**Problem:**
Rewrite the lines of the material between the one holding "For every named" and the one holding "For Parents & Caregivers (58, 293)", inclusive, replacing "Seizure" with "Epilepsy" and leaving everything else unchanged.

(Screenshot and document pointing data)

============

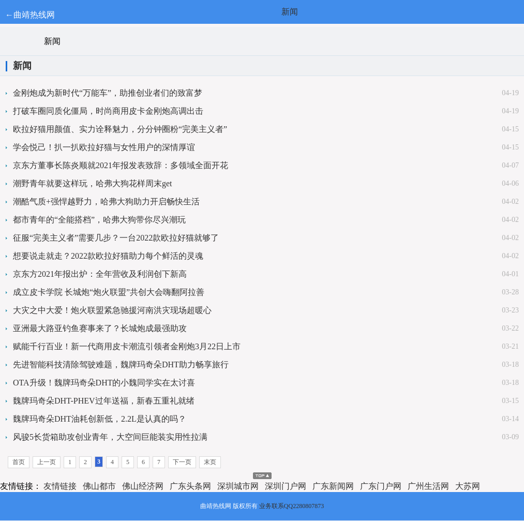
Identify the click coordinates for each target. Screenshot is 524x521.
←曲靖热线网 (30, 14)
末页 (210, 462)
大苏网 (467, 486)
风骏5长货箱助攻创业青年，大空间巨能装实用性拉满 (110, 437)
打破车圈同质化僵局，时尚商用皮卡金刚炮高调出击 (108, 111)
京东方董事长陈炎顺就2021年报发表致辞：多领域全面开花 (120, 165)
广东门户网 (380, 486)
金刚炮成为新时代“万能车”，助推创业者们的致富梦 (107, 92)
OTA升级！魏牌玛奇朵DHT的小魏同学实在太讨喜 (104, 382)
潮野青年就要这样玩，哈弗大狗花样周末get (92, 183)
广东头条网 (190, 486)
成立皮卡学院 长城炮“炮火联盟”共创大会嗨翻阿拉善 (108, 292)
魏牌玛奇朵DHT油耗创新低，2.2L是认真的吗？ (99, 418)
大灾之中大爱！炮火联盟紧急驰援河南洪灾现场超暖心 (112, 310)
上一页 (46, 462)
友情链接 (60, 486)
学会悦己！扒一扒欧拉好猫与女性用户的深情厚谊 (104, 147)
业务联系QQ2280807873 (291, 506)
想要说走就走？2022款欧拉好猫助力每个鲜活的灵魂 (108, 255)
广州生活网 (428, 486)
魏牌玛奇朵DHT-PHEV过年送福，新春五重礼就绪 (103, 400)
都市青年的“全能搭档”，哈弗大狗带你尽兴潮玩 (99, 219)
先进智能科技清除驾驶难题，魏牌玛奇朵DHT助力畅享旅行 (121, 364)
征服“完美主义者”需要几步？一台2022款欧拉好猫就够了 (116, 237)
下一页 (182, 462)
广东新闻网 (333, 486)
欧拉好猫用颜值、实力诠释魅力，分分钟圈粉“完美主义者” (120, 129)
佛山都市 (99, 486)
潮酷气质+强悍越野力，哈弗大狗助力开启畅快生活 (106, 201)
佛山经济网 (142, 486)
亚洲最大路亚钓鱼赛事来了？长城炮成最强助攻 (100, 328)
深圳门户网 (285, 486)
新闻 (289, 11)
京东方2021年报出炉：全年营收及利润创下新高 (100, 274)
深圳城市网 (238, 486)
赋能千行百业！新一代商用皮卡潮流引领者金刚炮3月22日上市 (127, 346)
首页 (18, 462)
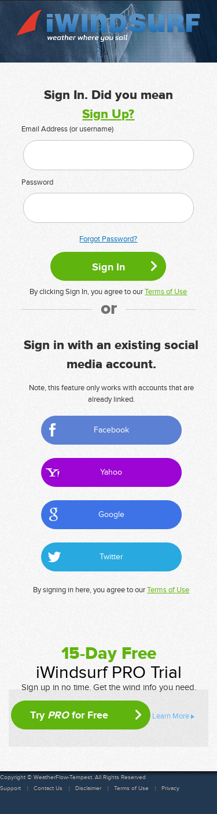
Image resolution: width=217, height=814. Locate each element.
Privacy (170, 788)
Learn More (170, 716)
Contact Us (48, 788)
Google (111, 514)
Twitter (111, 557)
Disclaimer (88, 788)
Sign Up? (108, 114)
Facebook (111, 430)
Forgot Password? (108, 239)
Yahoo (111, 472)
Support (10, 788)
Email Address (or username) (67, 129)
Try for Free (69, 715)
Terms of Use (166, 291)
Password (37, 182)
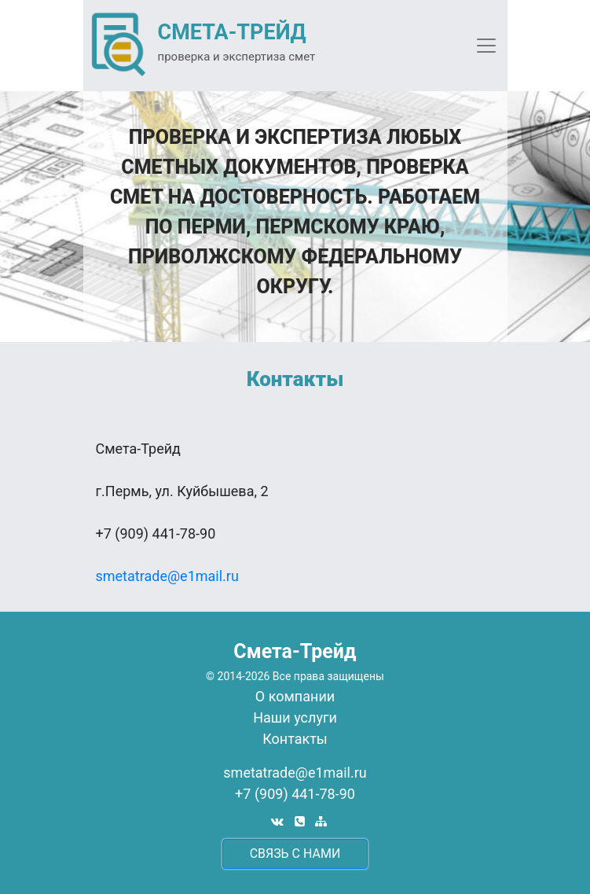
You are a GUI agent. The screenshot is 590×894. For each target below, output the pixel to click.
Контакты (295, 738)
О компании (295, 696)
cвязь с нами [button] (295, 853)
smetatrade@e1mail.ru (167, 576)
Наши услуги (295, 717)
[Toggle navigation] (486, 46)
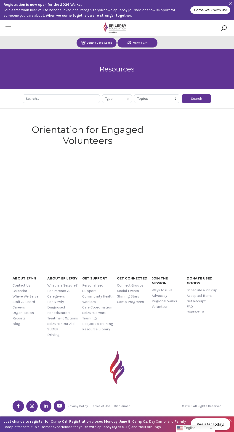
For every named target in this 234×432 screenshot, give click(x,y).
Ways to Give (162, 290)
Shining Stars (128, 296)
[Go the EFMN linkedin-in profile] (45, 406)
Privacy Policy (77, 406)
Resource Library (96, 329)
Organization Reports (23, 315)
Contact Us (21, 285)
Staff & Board (24, 302)
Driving (53, 334)
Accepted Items (200, 295)
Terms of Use (100, 406)
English (186, 428)
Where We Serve (25, 296)
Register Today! (210, 424)
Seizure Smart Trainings (94, 315)
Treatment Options (62, 318)
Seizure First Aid (61, 323)
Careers (19, 307)
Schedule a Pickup (202, 290)
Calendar (20, 291)
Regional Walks (164, 301)
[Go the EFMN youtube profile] (59, 406)
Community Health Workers (98, 299)
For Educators (59, 313)
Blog (16, 323)
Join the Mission (160, 280)
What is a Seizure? (62, 285)
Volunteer (160, 306)
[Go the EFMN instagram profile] (32, 406)
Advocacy (159, 295)
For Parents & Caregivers (58, 293)
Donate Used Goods (96, 42)
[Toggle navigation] (8, 28)
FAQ (190, 306)
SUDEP (52, 329)
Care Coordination (97, 307)
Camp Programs (130, 302)
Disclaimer (122, 406)
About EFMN (24, 278)
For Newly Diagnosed (56, 304)
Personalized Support (93, 288)
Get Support (94, 278)
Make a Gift (137, 42)
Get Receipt (196, 301)
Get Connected (132, 278)
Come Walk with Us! (210, 10)
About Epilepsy (62, 278)
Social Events (128, 291)
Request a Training (97, 323)
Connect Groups (130, 285)
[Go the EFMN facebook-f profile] (18, 406)
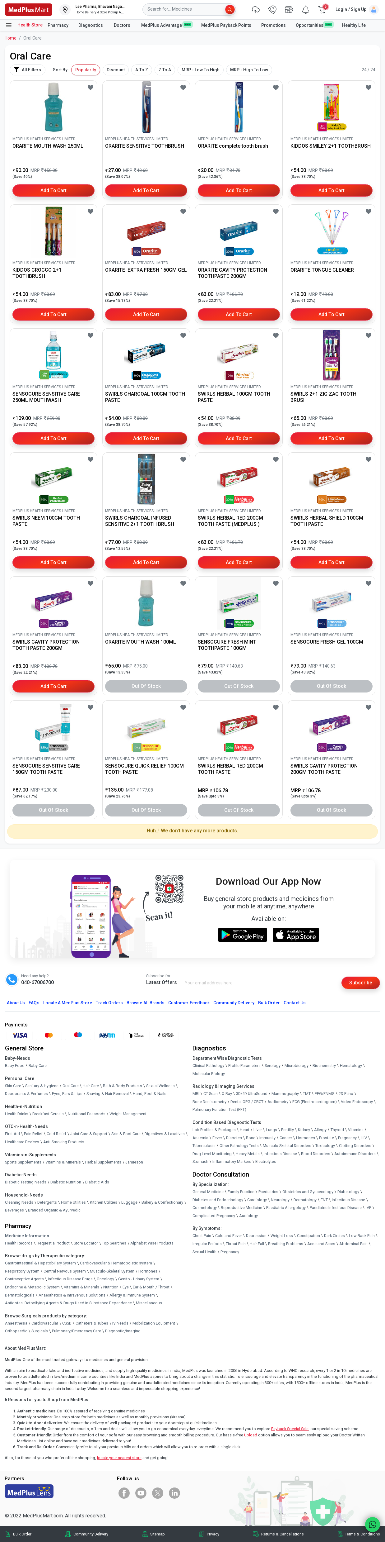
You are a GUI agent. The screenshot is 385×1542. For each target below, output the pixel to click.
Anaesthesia (16, 1323)
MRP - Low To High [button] (201, 69)
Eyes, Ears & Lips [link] (67, 1094)
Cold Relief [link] (56, 1134)
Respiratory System (22, 1271)
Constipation (308, 1236)
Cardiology (257, 1199)
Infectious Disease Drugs (70, 1279)
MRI (196, 1094)
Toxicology (325, 1145)
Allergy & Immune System (132, 1295)
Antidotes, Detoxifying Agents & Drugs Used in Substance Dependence (68, 1303)
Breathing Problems (285, 1243)
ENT (324, 1199)
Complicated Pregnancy (214, 1215)
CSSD (67, 1323)
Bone (250, 1137)
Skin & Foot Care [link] (126, 1134)
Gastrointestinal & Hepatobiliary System (40, 1263)
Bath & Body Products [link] (122, 1085)
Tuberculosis (204, 1145)
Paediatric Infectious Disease (336, 1207)
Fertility (287, 1129)
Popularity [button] (85, 69)
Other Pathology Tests (239, 1145)
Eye (126, 1287)
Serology (273, 1065)
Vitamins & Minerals (81, 1287)
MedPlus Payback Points (226, 25)
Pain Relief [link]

============

**Expected answer:**
For every named target in this 234×432 screenshot, give click(x,y).
Ways to Give (162, 290)
Shining Stars (128, 296)
[Go the EFMN linkedin-in profile] (45, 406)
Privacy Policy (77, 406)
Resource Library (96, 329)
Organization Reports (23, 315)
Contact Us (21, 285)
Staff & Board (24, 302)
Driving (53, 334)
Accepted Items (200, 295)
Terms of Use (100, 406)
English (186, 428)
Where We Serve (25, 296)
Register Today! (210, 424)
Epilepsy Smart Trainings (94, 315)
Treatment Options (62, 318)
Epilepsy First Aid (61, 323)
Careers (19, 307)
Schedule a Pickup (202, 290)
Calendar (20, 291)
Regional Walks (164, 301)
[Go the EFMN youtube profile] (59, 406)
Community Health Workers (98, 299)
For Educators (59, 313)
Blog (16, 323)
Join the Mission (160, 280)
What is a Epilepsy? (62, 285)
Volunteer (160, 306)
[Go the EFMN instagram profile] (32, 406)
Advocacy (159, 295)
For Parents & Caregivers (58, 293)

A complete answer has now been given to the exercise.